[TxMt] Re: Linefeeds in commands & snippets

Jacob Rus jrus at fas.harvard.edu
Fri May 12 10:17:28 UTC 2006


I suggest the following:

     #!/usr/bin/env python
     import sys, os

     oldtask = os.environ['TM_CURRENT_LINE']
     sys.stdout.write("DONE " + oldtask[4:])

-Jacob


led wrote:
> This is a Python issue. Python writes a newline to the end of all print 
> statements, which is where this is coming from. You could write:
> 
>     print newtask,
> 
> which would not write a newline, but would add a space.
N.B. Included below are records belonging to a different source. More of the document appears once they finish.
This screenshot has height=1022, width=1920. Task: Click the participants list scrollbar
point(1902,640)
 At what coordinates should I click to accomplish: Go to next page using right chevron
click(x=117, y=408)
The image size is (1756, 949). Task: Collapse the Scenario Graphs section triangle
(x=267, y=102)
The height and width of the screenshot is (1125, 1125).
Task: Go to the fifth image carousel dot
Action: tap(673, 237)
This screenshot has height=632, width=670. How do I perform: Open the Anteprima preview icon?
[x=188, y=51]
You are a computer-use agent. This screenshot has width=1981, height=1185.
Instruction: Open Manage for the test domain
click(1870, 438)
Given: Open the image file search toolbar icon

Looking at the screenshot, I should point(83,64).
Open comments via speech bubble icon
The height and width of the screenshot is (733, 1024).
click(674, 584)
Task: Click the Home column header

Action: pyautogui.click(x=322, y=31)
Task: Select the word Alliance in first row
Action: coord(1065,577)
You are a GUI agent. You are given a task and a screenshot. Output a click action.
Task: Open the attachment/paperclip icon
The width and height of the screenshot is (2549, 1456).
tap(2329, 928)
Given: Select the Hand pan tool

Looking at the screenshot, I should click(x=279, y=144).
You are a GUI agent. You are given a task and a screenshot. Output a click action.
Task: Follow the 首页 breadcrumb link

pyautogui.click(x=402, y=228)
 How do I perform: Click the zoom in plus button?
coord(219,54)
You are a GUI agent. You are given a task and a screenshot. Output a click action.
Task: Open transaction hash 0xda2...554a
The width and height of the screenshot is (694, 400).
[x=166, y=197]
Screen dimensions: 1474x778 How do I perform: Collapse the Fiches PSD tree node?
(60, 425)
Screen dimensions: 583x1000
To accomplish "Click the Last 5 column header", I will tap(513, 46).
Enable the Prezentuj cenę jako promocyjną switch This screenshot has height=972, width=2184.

In order to 
> write -just- the text, this would work:
> 
> #!/usr/bin/python
> import os,sys
> 
> def texter():
>     oldtask = os.environ['TM_CURRENT_LINE']
>     # oldtask = "Alligator"
>     newtask = "DONE "
>     for i in range (len(oldtask)):
>         if i > 4:
>             newtask = newtask + oldtask[i]
>     sys.stdout.write(newtask)
>     
> texter()
> 
> 
> Lindsay
> 
> 
> On 12 May 2006, at 07:28, Mike Mellor wrote:
> 
>> I am trying to create a command that will replace text on a line with 
>> new text (actually modified text from the current line).  Here is the 
>> code that I am using:
>>
>> #!/usr/bin/python
>> import os
>>
>> def texter():
>>     oldtask = os.environ['TM_CURRENT_LINE']
>>     # oldtask = "Alligator"
>>     newtask = "DONE "
>>     for i in range (len(oldtask)):
>>         if i > 4:
>>             newtask = newtask + oldtask[i]
>>     print newtask   
>>     
>> texter()
>>
>>
>> The problem that I have is that it inserts a line feed at the end of 
>> the new text.  Is there a way to prevent that?  Thanks.